▸ SUPPLIED PASSAGE

#newwinethisweek Week 1: An Intro Into Riesling

So we’ve decided to do this New Year’s resolution of drinking a new wine each week for the rest of the year to, well, let’s say broaden our horizons a bit.  Or a lot, hopefully!

It’s Week 1 and Anthony (from confessionsofawinegeek.com) has the honour, and has gone for Australian Riesling.  I did slightly question that decision given the fact Australia have just stuffed us in the cricket (stuffed is a massive understatement!!) and I worried that no matter what the quality, anything from Australia would taste like bitter defeat.  But in fairness, I’ve not had much Aussie Riesling before, and that’s the point of the whole thing.  So bring it on!

It gives me an excuse to cover some bases as we go.  So let’s start with a bit more of a chat about Riesling.

Now as I’ve said before, Riesling in the UK is recovering from a tarnished reputation from the days of Leibfraumilch and Blue Nun.  God bless the 70s, eh?  But this grape and the wines it can produce are something that the British should love.

It’s Germany’s flagship white grape.  It usually has pretty strong aromatics, which basically means it’s very smelly (in a good way, I promise!).  It smells florally and there’s usually a hint of citrus in there, so lemon or limes.  There’s also usually a fairly distinctive smell of fruit.  What fruit that is depends on where the grape is grown.  If it’s in a cool climate, then it’s more green fruit like apple.  If in a medium climate then it’s more stone fruity, so peach or apricot.

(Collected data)
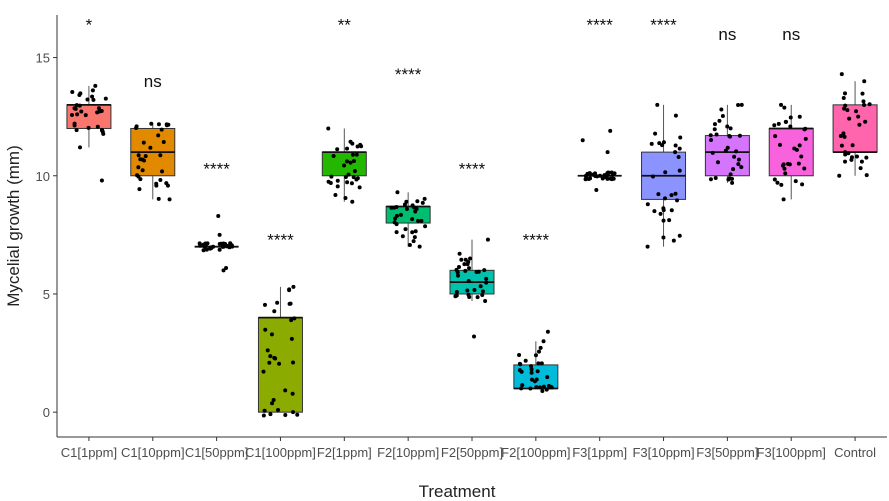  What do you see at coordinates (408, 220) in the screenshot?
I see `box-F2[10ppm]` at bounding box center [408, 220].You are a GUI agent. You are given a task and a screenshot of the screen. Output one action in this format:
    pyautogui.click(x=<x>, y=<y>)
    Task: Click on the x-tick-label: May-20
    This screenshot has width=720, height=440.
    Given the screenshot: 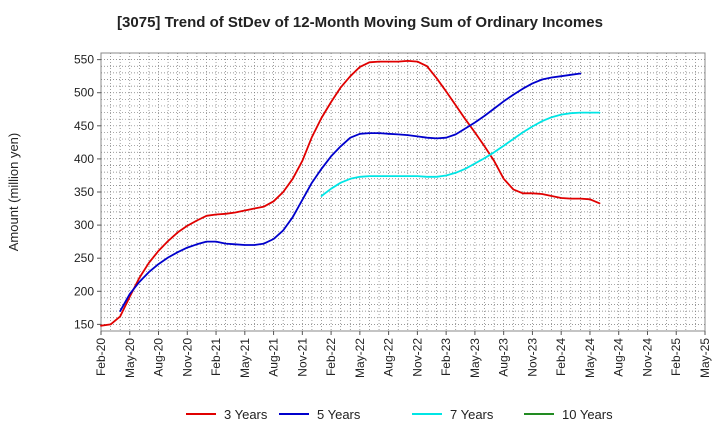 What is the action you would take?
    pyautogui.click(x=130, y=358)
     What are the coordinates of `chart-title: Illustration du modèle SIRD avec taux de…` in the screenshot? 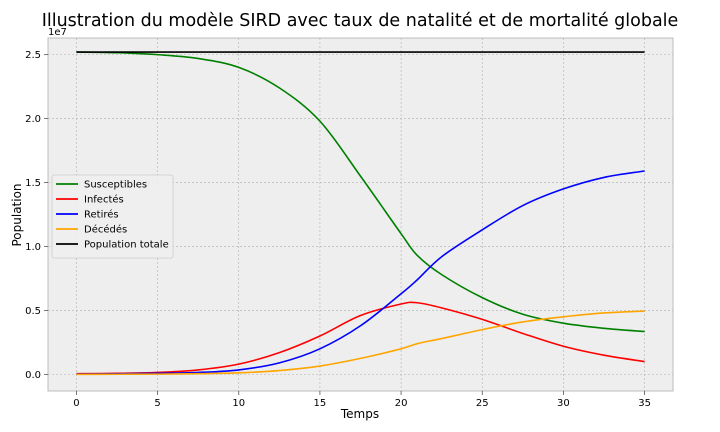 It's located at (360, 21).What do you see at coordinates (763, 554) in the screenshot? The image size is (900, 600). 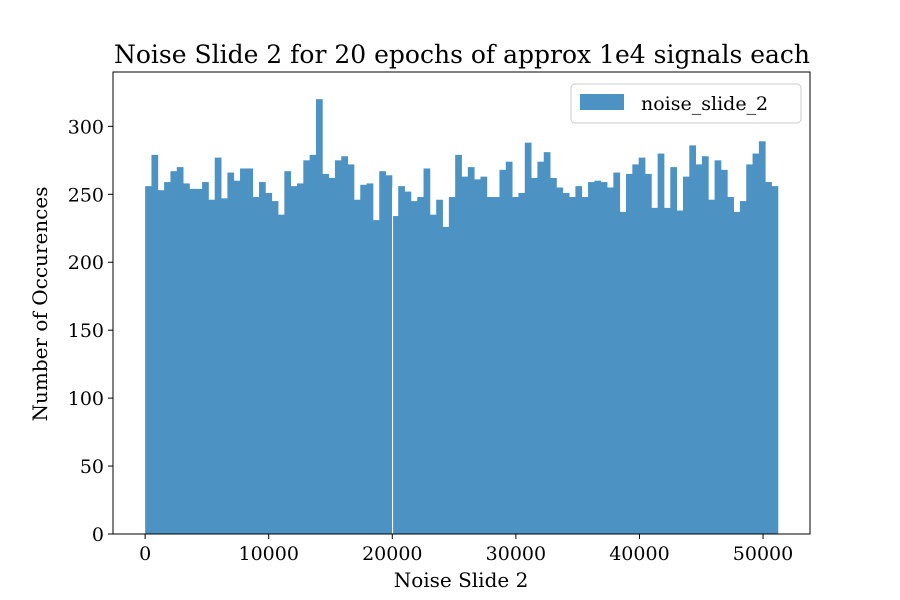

▸ EXERCISE REQUIREMENTS
List every fruit named in the Riesling post. These records were taken from a separate source.

▸ THE COMPLETED TASK
lemon, limes, apple, peach, apricot